## Exercise goal
Below are the records. Retype exactly the lines between the lines holding "The image size is (1568, 755)." and "Task: Click the outdoor", inclusive.

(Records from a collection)
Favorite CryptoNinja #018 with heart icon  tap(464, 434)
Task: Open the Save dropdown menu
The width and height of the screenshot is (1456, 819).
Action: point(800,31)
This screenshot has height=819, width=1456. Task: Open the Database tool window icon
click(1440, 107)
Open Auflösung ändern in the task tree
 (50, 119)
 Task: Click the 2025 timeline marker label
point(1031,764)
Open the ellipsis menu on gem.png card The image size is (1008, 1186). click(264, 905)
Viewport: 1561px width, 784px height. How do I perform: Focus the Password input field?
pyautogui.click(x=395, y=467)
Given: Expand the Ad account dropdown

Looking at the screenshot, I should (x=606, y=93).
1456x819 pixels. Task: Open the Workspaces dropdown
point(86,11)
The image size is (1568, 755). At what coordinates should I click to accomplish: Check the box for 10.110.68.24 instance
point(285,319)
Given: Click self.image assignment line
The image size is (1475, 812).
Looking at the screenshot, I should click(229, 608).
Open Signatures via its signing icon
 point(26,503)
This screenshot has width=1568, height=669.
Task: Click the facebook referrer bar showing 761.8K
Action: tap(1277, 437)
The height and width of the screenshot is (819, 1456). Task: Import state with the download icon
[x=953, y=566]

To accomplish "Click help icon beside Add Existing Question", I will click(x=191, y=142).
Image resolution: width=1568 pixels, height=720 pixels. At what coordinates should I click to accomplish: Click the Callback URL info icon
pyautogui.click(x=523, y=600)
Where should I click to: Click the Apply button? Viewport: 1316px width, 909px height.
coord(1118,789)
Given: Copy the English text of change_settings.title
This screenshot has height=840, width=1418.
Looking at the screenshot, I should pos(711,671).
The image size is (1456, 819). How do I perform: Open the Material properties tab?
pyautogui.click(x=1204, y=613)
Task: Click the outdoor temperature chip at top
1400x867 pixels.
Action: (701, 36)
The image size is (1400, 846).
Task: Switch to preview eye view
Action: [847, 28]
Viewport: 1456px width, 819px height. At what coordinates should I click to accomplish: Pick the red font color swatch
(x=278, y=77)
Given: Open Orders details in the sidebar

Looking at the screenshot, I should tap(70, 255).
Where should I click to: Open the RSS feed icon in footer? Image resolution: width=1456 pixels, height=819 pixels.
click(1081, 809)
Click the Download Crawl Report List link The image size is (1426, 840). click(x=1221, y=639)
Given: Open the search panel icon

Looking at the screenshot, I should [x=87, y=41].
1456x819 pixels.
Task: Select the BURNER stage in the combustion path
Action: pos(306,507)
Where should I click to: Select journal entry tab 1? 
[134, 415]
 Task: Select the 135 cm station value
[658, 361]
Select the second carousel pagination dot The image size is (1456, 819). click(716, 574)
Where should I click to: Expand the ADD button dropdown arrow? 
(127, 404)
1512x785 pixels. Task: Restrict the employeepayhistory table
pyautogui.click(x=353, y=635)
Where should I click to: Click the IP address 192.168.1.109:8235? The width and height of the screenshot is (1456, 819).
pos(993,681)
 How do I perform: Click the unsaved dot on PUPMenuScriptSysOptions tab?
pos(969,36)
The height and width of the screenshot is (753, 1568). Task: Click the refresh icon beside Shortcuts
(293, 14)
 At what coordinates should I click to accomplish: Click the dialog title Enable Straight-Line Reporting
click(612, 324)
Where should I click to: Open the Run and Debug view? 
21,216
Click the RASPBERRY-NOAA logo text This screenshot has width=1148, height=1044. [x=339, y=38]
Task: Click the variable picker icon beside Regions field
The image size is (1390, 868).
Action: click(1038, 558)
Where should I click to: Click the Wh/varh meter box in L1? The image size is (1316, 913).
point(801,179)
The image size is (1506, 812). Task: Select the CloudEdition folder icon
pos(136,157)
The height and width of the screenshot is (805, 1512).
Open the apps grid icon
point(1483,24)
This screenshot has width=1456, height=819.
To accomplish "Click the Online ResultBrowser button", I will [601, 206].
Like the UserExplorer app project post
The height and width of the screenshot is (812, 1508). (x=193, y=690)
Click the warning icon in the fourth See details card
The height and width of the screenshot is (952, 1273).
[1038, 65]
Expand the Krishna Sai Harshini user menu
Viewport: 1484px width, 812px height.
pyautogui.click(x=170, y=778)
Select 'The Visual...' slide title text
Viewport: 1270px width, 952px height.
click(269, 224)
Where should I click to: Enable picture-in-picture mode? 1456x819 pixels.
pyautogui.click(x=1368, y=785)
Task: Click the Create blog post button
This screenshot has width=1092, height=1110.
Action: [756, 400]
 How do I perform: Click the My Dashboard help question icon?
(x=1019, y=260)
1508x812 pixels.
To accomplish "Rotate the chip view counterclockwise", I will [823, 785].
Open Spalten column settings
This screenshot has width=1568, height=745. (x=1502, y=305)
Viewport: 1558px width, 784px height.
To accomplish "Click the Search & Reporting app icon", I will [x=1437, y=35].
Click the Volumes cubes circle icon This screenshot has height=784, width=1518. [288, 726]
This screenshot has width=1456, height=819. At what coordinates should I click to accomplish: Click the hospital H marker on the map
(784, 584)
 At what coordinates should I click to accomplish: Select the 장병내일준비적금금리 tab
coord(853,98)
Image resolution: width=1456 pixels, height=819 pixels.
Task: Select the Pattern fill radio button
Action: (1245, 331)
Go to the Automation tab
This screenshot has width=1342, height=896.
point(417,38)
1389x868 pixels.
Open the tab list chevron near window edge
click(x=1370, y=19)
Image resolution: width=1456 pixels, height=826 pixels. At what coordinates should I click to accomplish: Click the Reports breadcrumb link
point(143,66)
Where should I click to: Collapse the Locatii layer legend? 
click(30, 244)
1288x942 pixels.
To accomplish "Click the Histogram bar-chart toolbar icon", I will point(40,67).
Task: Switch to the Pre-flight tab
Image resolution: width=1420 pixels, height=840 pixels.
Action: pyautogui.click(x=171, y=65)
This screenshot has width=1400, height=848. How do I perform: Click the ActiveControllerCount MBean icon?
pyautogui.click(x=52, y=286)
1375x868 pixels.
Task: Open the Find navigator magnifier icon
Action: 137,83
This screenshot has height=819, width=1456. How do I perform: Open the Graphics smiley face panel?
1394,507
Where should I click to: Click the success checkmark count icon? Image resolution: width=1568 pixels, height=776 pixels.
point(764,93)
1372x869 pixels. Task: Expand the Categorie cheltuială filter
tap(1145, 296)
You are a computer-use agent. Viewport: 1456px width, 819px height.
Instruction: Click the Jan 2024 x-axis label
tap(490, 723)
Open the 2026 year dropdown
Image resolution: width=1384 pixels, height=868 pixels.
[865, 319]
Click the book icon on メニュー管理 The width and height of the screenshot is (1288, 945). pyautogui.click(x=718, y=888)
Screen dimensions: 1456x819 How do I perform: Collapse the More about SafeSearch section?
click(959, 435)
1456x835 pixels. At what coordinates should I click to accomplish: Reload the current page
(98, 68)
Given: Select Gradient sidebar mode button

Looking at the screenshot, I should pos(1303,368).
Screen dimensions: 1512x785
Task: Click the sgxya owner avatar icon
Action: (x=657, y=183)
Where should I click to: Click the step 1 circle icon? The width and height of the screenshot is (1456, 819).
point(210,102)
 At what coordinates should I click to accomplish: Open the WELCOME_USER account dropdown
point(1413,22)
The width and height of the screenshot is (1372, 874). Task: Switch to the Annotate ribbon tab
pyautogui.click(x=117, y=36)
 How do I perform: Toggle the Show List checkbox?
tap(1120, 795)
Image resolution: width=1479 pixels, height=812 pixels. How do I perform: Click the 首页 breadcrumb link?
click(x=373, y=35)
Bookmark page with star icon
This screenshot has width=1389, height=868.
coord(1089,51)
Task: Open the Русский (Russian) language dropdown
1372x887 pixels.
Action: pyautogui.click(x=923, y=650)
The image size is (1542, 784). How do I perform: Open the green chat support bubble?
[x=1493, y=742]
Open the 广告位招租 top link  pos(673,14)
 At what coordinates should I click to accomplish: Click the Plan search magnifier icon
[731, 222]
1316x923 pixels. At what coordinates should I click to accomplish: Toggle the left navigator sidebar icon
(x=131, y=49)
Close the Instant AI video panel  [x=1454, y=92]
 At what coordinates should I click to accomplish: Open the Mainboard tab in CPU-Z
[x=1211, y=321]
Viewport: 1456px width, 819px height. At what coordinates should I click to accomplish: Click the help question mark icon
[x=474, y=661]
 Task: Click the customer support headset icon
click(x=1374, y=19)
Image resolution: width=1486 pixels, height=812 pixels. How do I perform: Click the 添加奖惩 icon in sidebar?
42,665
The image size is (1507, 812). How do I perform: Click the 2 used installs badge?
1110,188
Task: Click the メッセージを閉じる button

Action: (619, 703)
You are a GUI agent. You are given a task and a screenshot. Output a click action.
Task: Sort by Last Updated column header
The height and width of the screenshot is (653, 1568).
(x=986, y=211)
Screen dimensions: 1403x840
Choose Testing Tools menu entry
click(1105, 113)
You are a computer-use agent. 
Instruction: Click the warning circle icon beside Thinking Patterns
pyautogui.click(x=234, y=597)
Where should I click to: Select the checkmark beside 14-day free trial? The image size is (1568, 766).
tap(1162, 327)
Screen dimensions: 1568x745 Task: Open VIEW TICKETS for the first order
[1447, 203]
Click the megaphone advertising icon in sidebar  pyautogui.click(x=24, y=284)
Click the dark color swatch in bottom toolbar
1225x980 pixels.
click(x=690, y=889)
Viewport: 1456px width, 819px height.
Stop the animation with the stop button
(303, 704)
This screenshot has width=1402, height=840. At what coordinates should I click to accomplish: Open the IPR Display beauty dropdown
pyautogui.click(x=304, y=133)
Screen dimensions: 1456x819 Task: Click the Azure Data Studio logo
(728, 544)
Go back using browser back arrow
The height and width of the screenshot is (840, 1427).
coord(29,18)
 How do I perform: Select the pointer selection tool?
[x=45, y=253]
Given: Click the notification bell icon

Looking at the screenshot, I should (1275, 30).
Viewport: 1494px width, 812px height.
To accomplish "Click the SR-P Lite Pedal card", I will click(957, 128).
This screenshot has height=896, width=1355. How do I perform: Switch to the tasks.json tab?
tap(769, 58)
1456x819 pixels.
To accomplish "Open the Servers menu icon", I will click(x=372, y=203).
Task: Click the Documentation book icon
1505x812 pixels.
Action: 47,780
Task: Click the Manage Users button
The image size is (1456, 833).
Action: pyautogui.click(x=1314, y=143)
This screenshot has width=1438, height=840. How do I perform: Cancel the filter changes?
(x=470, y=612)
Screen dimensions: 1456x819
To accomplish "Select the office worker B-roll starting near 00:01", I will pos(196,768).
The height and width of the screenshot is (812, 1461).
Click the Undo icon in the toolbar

## Response to this exercise
The image size is (1568, 755). At what coordinates should I click to accomplish: Check the box for 10.110.68.24 instance
point(285,319)
Given: Click self.image assignment line
The image size is (1475, 812).
Looking at the screenshot, I should click(229, 608).
Open Signatures via its signing icon
 point(26,503)
This screenshot has width=1568, height=669.
Task: Click the facebook referrer bar showing 761.8K
Action: tap(1277, 437)
The height and width of the screenshot is (819, 1456). Task: Import state with the download icon
[x=953, y=566]

To accomplish "Click help icon beside Add Existing Question", I will click(x=191, y=142).
Image resolution: width=1568 pixels, height=720 pixels. At what coordinates should I click to accomplish: Click the Callback URL info icon
pyautogui.click(x=523, y=600)
Where should I click to: Click the Apply button? Viewport: 1316px width, 909px height.
coord(1118,789)
Given: Copy the English text of change_settings.title
This screenshot has height=840, width=1418.
Looking at the screenshot, I should pos(711,671).
The image size is (1456, 819). How do I perform: Open the Material properties tab?
pyautogui.click(x=1204, y=613)
Task: Click the outdoor temperature chip at top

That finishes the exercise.